Category : blog
|Calmer Day, But It Still Confirms a Weaker Trend|
|By: Matthew Graham
Today was much calmer than yesterday in terms of intraday volatility. The overall trading ranges in 10yr yields and MBS were more than twice as narrow. But in each case, those ranges occurred almost completely outside yesterday’s ranges… on the unfriendly side.
In other words, compared to yesterday’s 2.39-2.47 range in 10yr yields, today’s was 2.44-2.50 (through the 3pm close). The takeaway is that yesterday’s break outside the consolidative trend we’ve been following for months is “confirmed” from a technical analysis standpoint.
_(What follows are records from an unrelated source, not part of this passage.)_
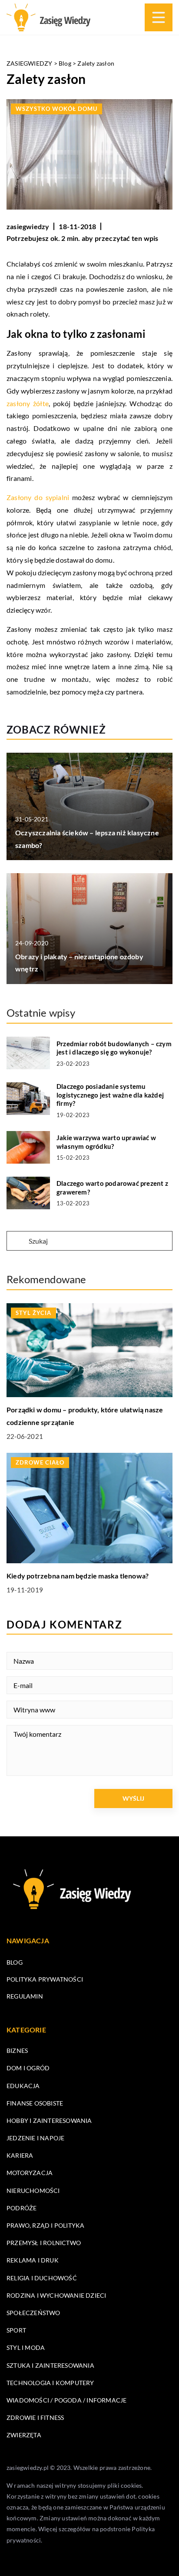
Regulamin (25, 1996)
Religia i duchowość (42, 2278)
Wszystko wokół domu (56, 108)
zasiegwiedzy (28, 226)
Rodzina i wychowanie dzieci (56, 2295)
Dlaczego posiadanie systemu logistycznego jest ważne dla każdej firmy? (110, 1094)
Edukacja (23, 2085)
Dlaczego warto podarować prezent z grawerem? (112, 1187)
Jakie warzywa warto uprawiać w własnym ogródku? (106, 1142)
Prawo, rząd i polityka (45, 2225)
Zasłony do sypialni (38, 497)
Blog (15, 1962)
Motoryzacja (30, 2172)
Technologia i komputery (50, 2382)
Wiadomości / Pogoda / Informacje (66, 2400)
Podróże (21, 2208)
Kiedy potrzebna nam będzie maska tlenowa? (78, 1576)
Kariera (20, 2155)
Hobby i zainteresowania (49, 2120)
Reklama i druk (33, 2260)
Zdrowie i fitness (35, 2417)
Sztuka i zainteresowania (50, 2365)
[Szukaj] (17, 1241)
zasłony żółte (28, 403)
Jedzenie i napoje (35, 2138)
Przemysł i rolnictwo (44, 2242)
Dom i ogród (28, 2068)
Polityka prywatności (45, 1979)
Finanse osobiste (35, 2103)
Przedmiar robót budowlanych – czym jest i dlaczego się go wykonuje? (114, 1048)
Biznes (17, 2050)
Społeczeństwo (33, 2312)
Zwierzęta (24, 2435)
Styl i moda (26, 2347)
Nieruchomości (33, 2190)
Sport (16, 2330)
Momentum indicators are in agreement, and lender rate sheets are in the worst shape in months.
The only caveat is that late December can see trading occur in its own vacuum, ultimately with little bearing on momentum in the following year. Obviously, we can’t know if that’s going to be the case this time around. All we can know is that the current trend is not friendly, and that it makes sense to assume that trend remains intact until it’s defeated.
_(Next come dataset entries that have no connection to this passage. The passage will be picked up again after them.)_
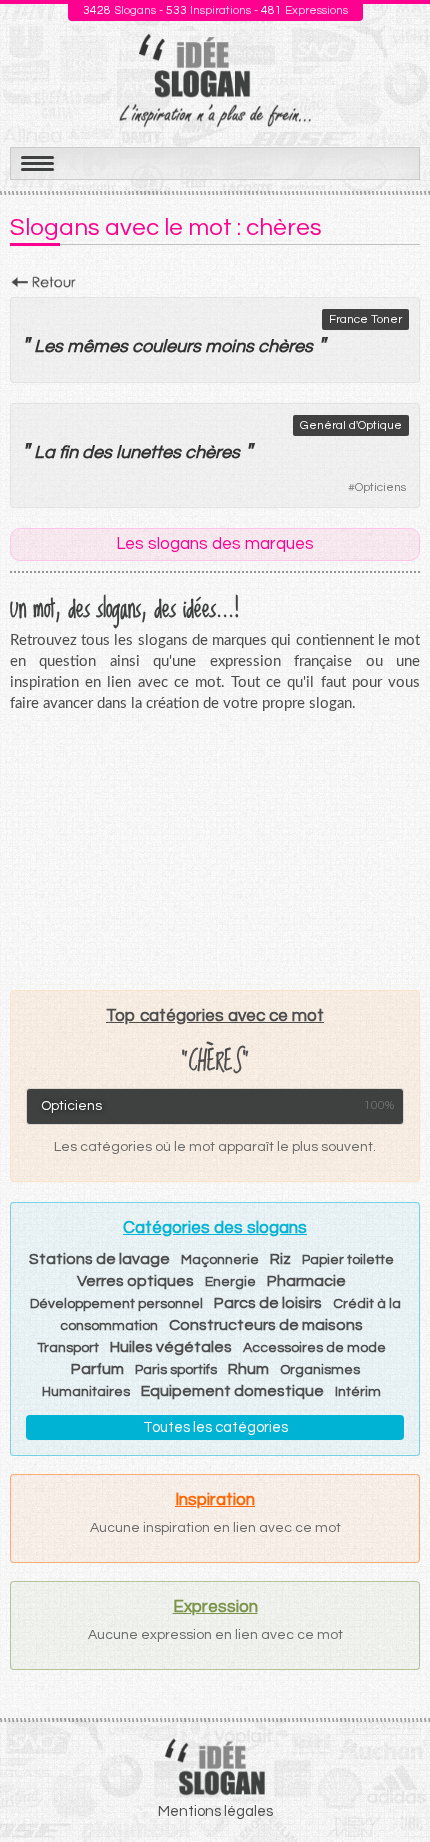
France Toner (365, 319)
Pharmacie (306, 1281)
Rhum (248, 1369)
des (97, 452)
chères (285, 346)
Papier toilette (348, 1260)
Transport (68, 1348)
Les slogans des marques (215, 544)
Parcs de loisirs (268, 1303)
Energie (230, 1282)
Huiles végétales (171, 1347)
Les (48, 346)
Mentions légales (215, 1811)
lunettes (148, 452)
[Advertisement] (215, 851)
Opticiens (380, 487)
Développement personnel (116, 1304)
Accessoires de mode (314, 1348)
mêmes (97, 346)
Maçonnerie (220, 1260)
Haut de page (391, 1783)
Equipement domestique (232, 1391)
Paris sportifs (176, 1370)
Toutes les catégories (215, 1427)
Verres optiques (135, 1281)
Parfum (97, 1369)
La (44, 452)
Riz (280, 1259)
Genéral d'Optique (351, 425)
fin (68, 452)
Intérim (358, 1392)
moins (229, 346)
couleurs (166, 346)
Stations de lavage (99, 1259)
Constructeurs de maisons (266, 1325)
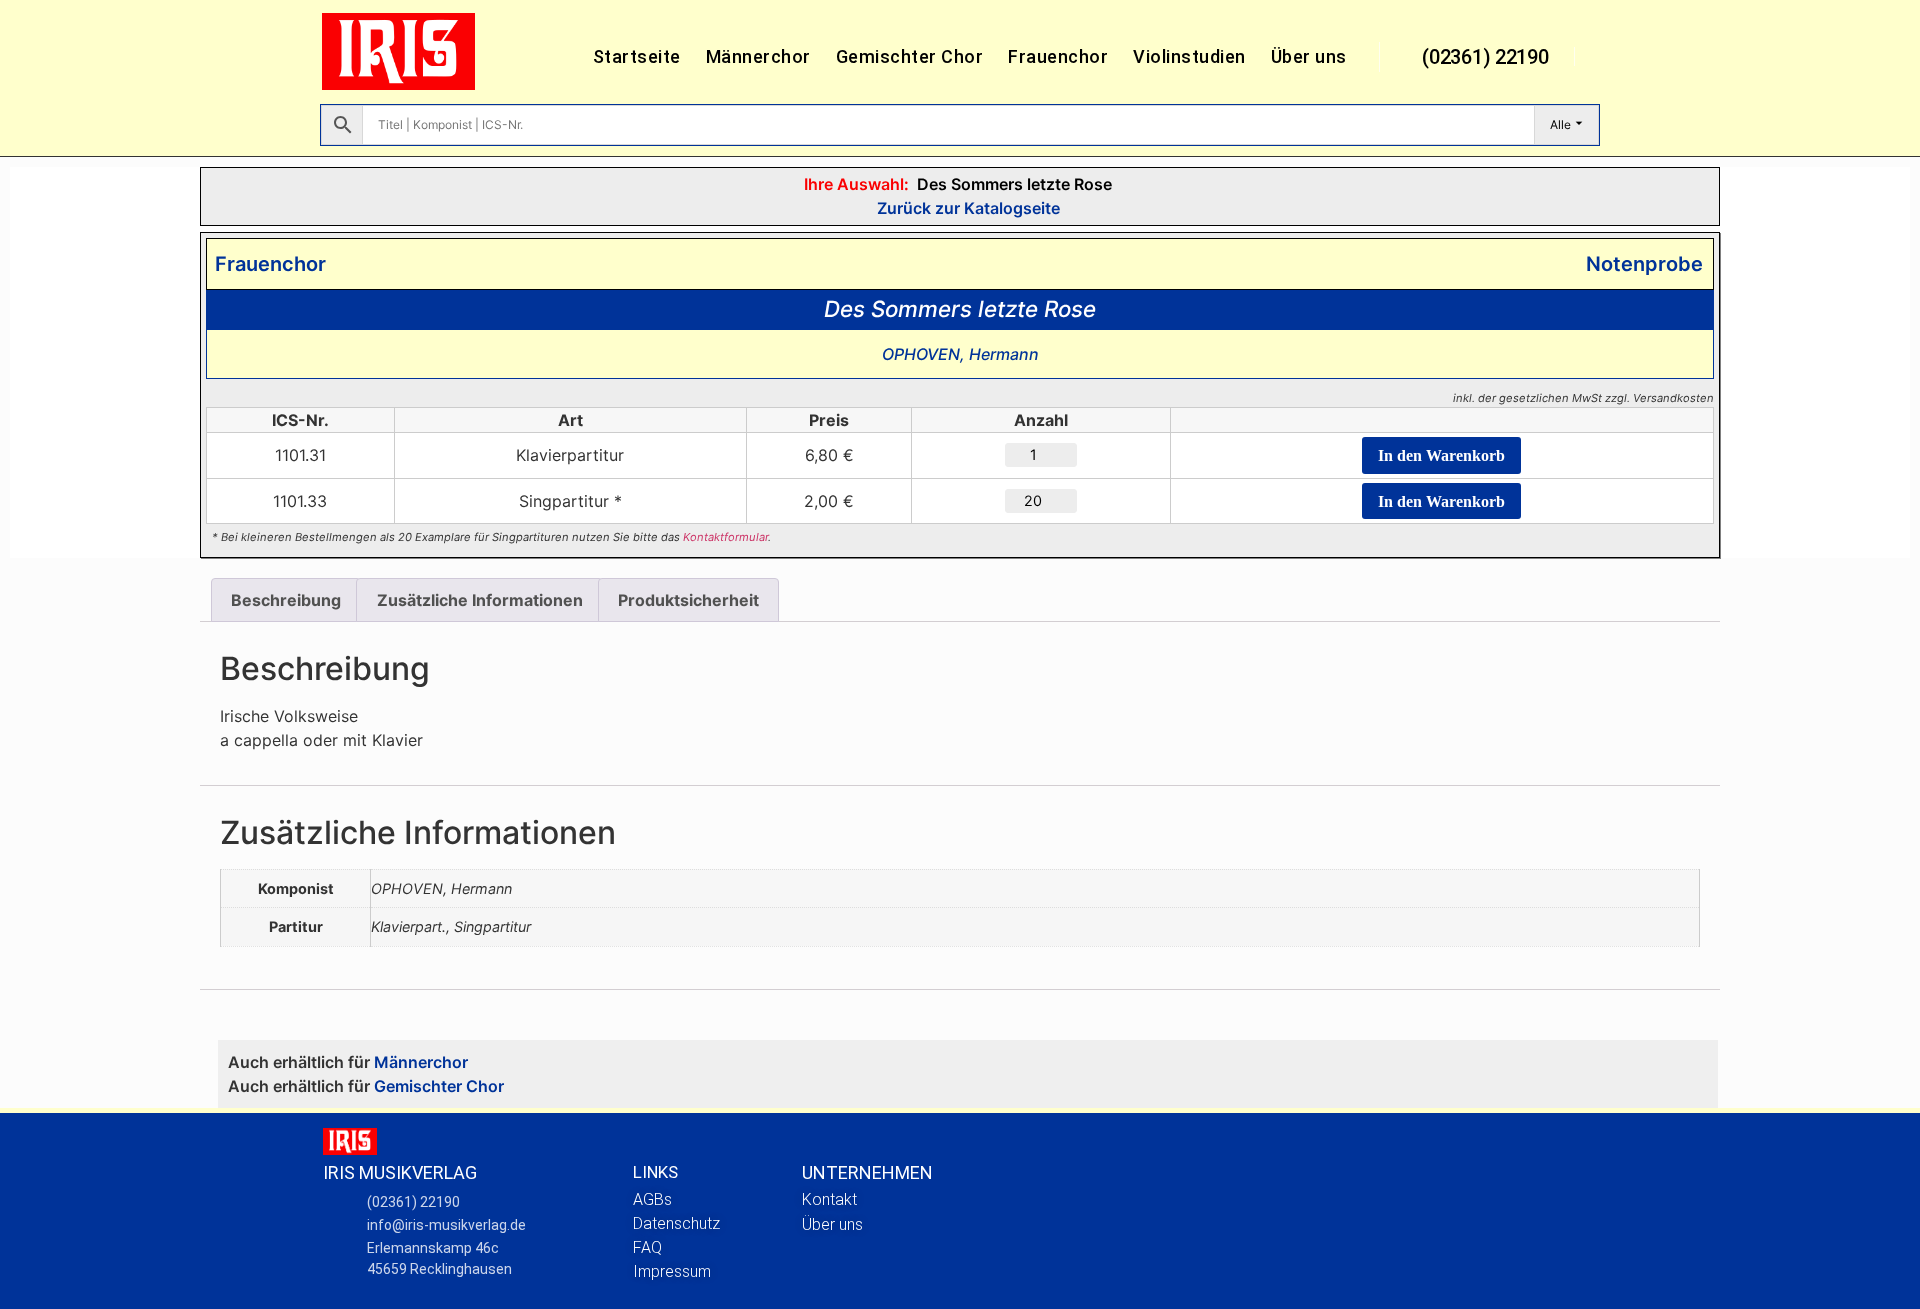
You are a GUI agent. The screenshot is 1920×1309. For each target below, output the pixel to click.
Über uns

Once again, there was nothing to be gleaned from today’s data and events. None of them had any discernible impact on bond trading. Furthermore, the timing of volume spikes suggests–if not confirms–that all the movement is a byproduct of year-end trading and the squaring of major trading positions in 2017. More simply put, this is just how traders are trading right now, and it’s not a result of anything that’s happened over the past 2 days.